The aggregate sentence is thus now 33 months in substitution of the earlier sentence of 24 months. I now set out the detailed grounds of my decision, having earlier provided only brief grounds at the hearing.
Facts
4 The offences committed span the period between 22 November 2003 and 11 March 2006. During that period, the appellant was a Deputy Superintendent of the Immigration and Checkpoints Authority (“ICA”), in charge of a team of officers and holding the post of Assistant Head (Repatriation). From 16 February 2004 to 26 May 2006, he held the post of Senior Assistant Commander (Ground Operations) at the Tuas Checkpoint, having general oversight of the entire ground operations. His office was the third-highest appointment at Tuas Checkpoint.

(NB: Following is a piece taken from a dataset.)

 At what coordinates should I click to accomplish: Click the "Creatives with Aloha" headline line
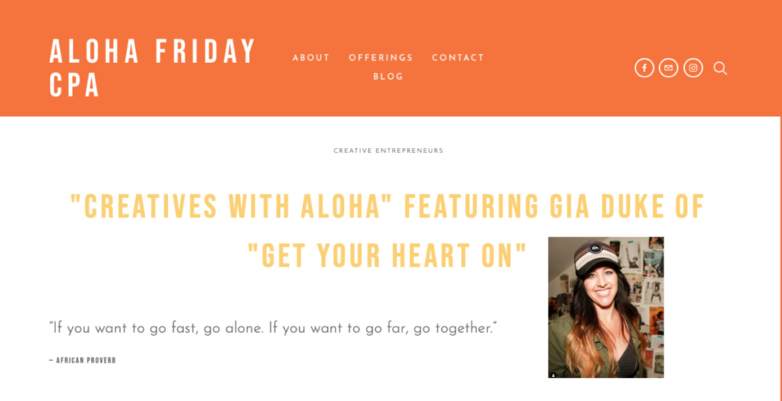click(x=387, y=206)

5 The appellant faced 27 charges in the District Court in relation to the assistance he had rendered to one Song Qinghua (“Song”), a People’s Republic of China (“PRC”) national, who had unlawfully entered Singapore using a misleading passport which contained a false name and date of birth. The circumstances, which led her to obtain the passport with false particulars, are as follow. Song entered Singapore in 1997 to work but remained here unlawfully after her work permit expired on 1 July 2001. She was sentenced to three weeks’ imprisonment for this offence, and was informed, prior to her repatriation, that she would be banned from coming into Singapore for a period of one year and subsequently, would require the approval of the Controller of Immigration before she could enter Singapore.

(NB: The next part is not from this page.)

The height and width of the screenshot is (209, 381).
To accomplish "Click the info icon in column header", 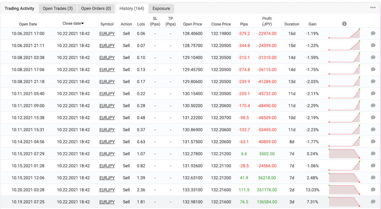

6 After Song returned to China, she changed her name to Song Qi and obtained a new PRC identity card with a false date of birth. She also obtained a new PRC passport with the number G10735197 in the name of Song Qi on 22 April 2002. In late 2002 or early 2003, Song became acquainted with the appellant who was in Beijing for a visit. She introduced herself as Song Qi. They exchanged telephone numbers and maintained contact after the appellant returned to Singapore. Thereafter, the appellant visited China on several occasions and developed an intimate relationship with Song. She also visited Singapore with the appellant’s assistance.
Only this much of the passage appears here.